Re: [RBMetacode] Lexer thoughts

SourceForge Headquarters 225 Broadway Suite 1600 San Diego, CA 92101 +1 (858) 422-6466

On Feb 21, 2008, at 7:48 AM, Thomas Tempelmann wrote:

> Yes, exceptions are not smart in a lexer that has to deal with  
> input that is
> likely to have errors in it.
>
> Here's how my Lexer solves it: When it encounters an error, e.g. a  
> string
> literal with a missing quote sign at the end, it retuns a special  
> "error"
> token. The parser can then skip simply to the next line to recover  
> from it.

Yes, I've used that approach in the past too, but found that it tends  
to cause complications further down with subsequent tools.  Say, for  
example, that you are using the lexer for syntax coloring.  Just  
because somebody has typed

  x = &h3G04 + Val(foo)

and &h3G04 is a malformed token, doesn't mean that we don't want to  
still correctly color Val, Foo, and the operator and parens.  In  
fact, I'd prefer to see &h3G04 correctly colored like other hex  
literals too, just with a red dashed underline like a misspelled word  
in Mail or TextEdit.

As another example, suppose we're feeding the above into a parser to  
generate an AST, which we're then going to use to standardize the  
spacing or whatever.  If the lexer returns &h3G04 as a hex literal  
with a "malformed" flag set, the parser (which looks mainly at the  
token type) will continue to work, and we'll get a Statement node  
containing an Assignment with an Expression on the right-hand side,  
as usual.  But if the lexer returns &h3G04 as an error token, then  
our parser will break, unless our grammar is riddled with special  
cases to handle an error at almost any point.  We won't get back a  
proper AST node, and won't be able to format the line.

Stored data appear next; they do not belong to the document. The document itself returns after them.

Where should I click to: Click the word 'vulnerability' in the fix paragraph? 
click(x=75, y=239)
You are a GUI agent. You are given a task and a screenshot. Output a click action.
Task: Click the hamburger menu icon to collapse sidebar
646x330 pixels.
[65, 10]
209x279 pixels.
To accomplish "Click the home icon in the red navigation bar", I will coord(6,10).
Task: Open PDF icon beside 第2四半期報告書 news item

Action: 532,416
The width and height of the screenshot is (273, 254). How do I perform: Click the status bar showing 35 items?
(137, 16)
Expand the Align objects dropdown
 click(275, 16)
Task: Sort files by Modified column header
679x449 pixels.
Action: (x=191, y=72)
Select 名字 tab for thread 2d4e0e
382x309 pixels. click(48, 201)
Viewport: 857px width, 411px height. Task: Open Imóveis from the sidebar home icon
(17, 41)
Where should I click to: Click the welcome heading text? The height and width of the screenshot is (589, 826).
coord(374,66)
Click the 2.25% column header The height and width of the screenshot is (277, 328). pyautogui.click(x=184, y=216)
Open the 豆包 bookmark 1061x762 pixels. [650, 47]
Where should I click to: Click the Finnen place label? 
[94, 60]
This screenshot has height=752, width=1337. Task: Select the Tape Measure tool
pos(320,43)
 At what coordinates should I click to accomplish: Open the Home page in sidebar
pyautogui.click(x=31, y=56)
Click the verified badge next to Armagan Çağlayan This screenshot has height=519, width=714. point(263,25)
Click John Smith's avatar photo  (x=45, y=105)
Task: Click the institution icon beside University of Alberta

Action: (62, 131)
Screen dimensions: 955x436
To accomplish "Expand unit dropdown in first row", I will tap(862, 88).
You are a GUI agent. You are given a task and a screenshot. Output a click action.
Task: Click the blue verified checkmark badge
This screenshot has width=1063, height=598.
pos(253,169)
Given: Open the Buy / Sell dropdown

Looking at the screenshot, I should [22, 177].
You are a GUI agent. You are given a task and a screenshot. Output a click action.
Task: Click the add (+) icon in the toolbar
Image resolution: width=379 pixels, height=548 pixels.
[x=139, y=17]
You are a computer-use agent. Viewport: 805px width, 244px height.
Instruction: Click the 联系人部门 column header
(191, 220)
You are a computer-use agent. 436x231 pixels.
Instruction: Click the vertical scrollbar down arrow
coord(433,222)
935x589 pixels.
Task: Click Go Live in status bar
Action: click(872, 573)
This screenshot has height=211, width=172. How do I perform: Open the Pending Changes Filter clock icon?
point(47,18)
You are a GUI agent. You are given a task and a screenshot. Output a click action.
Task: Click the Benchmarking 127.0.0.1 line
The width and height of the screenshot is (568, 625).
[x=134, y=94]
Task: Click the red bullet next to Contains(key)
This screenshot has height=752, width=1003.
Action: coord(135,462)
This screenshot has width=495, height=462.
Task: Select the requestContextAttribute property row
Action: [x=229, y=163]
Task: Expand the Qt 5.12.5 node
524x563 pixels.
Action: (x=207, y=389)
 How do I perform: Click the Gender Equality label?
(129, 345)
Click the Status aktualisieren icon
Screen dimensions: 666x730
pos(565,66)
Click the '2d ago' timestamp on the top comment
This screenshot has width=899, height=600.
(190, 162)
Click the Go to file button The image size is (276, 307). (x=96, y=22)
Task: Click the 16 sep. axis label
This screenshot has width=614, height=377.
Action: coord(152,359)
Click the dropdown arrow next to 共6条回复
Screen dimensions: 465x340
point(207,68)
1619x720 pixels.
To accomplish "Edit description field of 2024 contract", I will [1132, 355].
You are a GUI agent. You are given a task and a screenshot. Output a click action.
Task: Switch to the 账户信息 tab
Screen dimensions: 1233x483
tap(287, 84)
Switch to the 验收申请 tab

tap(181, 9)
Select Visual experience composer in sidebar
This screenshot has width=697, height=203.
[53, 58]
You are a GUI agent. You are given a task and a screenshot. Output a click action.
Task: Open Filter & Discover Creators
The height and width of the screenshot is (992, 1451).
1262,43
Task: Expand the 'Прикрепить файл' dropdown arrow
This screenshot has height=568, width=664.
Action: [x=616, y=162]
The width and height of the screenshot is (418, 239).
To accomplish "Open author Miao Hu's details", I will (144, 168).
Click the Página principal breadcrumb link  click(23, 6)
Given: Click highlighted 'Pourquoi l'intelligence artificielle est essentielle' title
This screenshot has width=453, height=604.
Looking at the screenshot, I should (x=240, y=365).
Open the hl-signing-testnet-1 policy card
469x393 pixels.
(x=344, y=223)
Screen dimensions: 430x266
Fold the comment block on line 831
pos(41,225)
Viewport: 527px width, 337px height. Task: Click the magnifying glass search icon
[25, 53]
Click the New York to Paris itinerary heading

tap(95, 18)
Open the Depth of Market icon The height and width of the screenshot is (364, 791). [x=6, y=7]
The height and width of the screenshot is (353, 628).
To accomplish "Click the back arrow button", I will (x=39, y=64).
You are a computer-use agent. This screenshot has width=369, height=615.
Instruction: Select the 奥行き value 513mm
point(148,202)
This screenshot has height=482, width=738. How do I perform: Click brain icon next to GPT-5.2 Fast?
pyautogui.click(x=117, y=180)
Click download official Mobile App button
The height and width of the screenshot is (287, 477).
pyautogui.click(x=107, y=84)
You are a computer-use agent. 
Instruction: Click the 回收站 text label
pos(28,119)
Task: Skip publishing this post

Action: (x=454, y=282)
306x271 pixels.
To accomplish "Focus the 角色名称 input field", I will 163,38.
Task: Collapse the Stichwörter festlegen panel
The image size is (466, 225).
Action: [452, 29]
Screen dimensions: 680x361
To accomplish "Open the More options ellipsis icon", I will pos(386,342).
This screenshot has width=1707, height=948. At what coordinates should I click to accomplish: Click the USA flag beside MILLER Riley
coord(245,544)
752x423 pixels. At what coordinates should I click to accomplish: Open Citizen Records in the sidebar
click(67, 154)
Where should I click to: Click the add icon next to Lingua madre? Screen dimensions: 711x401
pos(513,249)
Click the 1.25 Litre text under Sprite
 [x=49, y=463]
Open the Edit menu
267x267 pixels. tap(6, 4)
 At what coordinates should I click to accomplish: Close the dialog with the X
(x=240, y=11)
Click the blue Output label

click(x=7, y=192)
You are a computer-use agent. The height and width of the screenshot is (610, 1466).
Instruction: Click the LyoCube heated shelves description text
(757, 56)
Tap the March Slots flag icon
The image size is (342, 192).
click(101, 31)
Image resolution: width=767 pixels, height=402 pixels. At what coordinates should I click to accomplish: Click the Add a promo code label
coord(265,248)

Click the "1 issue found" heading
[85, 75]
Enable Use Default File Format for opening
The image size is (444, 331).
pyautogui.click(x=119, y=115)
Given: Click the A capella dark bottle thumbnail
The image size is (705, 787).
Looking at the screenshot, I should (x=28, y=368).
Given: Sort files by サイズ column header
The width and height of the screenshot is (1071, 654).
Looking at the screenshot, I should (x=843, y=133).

Of course the case of a missing close quote is different, since that  
really does screw things up all the way to the end of the line.  But  
there are other malformed tokens that are pretty easy to continue  
past, and it'd be nice to treat them in a uniform manner.

> This works well because RB is a line-oriented language (as opposed  
> to C, for
> instance)

Yes, this is a real advantage for us -- it makes it easy to search  
for things that you know have to be at the start of a line, like  
block openers/closers.

> Only care has to be taken that skipping to next line means that  
> lines with
> "_" at their end needs to be skipped as well.

Yes again, that's a wrinkle to be constantly aware of.  Even RB  
doesn't always handle this feature very well (e.g., breakpoints on  
continued lines).

Best,
- Joe